**To be done**:
1. Condense the paragraph beginning "The most famous attempt at metric time" in the passage on decimal time into a short bulleted list that keeps its main facts.
2. Retype the passage on decimal time word for word, from "The metric system" up to and including "into 100 seconds.".

**Document text**:

+ + +

The metric system conquered nearly every aspect of measurement—length, weight, volume, temperature. But there's one domain where it failed spectacularly: time. Despite multiple attempts over two centuries, decimal time has never gained lasting acceptance, and the reasons reveal fascinating insights about human psychology and the nature of time itself.
French Revolutionary Time (1793-1805):
• 10 hours per day
• 100 minutes per hour
• 100 seconds per minute
Modern Proposals:
• 100 centidays per day
• 1000 millidays per day
• Various decimal subdivisions
The most famous attempt at metric time occurred during the French Revolution. Along with their decimal calendar, the revolutionaries introduced decimal time in 1793. The day was divided into 10 hours, each hour into 100 minutes, and each minute into 100 seconds.
Special decimal clocks were manufactured showing both traditional and revolutionary time. The system was officially mandated for all public clocks in France, and watchmakers were required to produce decimal timepieces.

+ + +

**Source material**:

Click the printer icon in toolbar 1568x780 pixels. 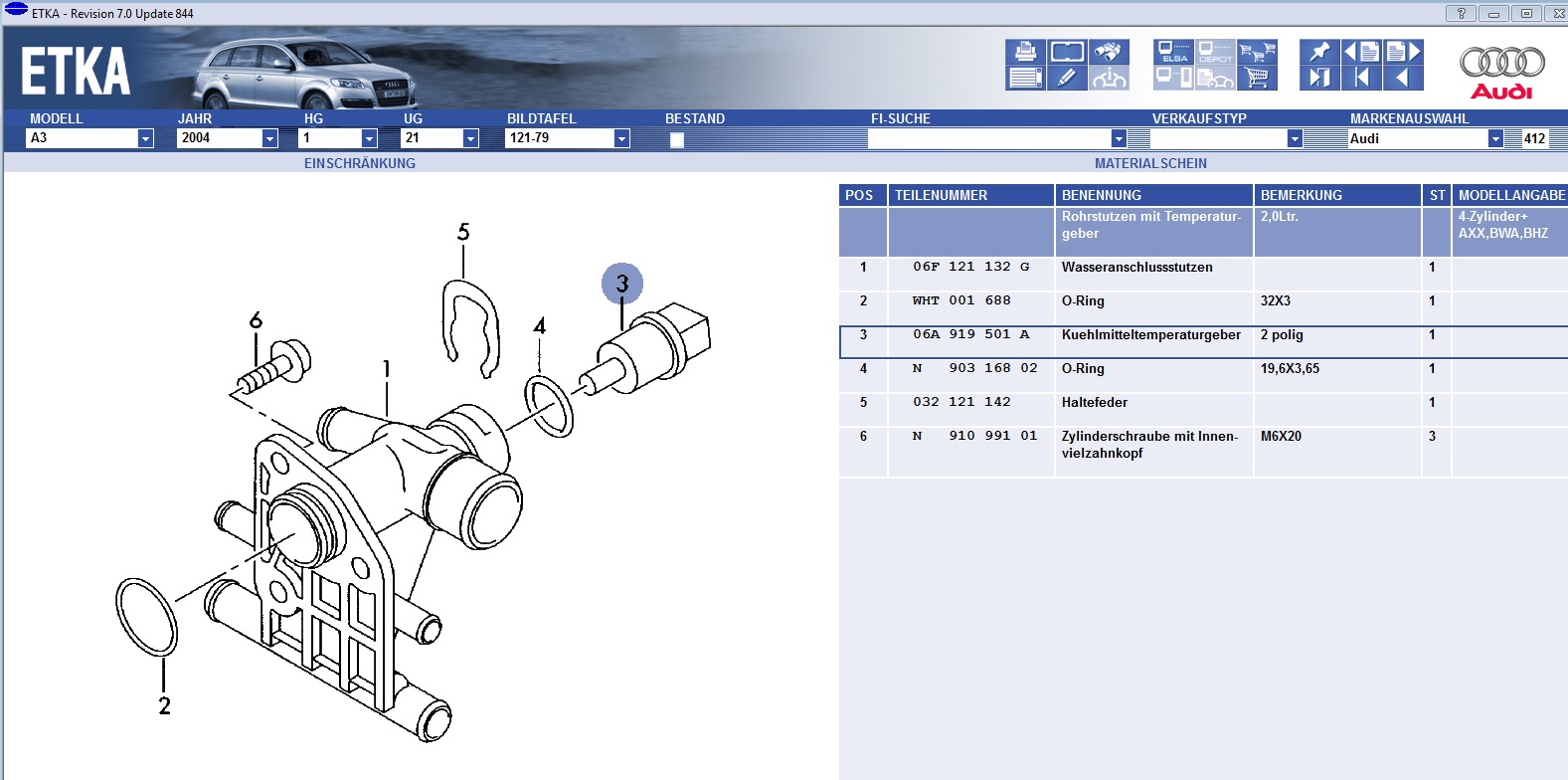tap(1024, 52)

+ + +

**Solution list**:
1.
- The French Revolution produced the best-known attempt at metric time.
- Revolutionaries introduced decimal time in 1793, alongside their decimal calendar.
- The day had 10 hours, each hour had 100 minutes, and each minute had 100 seconds.

2.
The metric system conquered nearly every aspect of measurement—length, weight, volume, temperature. But there's one domain where it failed spectacularly: time. Despite multiple attempts over two centuries, decimal time has never gained lasting acceptance, and the reasons reveal fascinating insights about human psychology and the nature of time itself.
French Revolutionary Time (1793-1805):
• 10 hours per day
• 100 minutes per hour
• 100 seconds per minute
Modern Proposals:
• 100 centidays per day
• 1000 millidays per day
• Various decimal subdivisions
The most famous attempt at metric time occurred during the French Revolution. Along with their decimal calendar, the revolutionaries introduced decimal time in 1793. The day was divided into 10 hours, each hour into 100 minutes, and each minute into 100 seconds.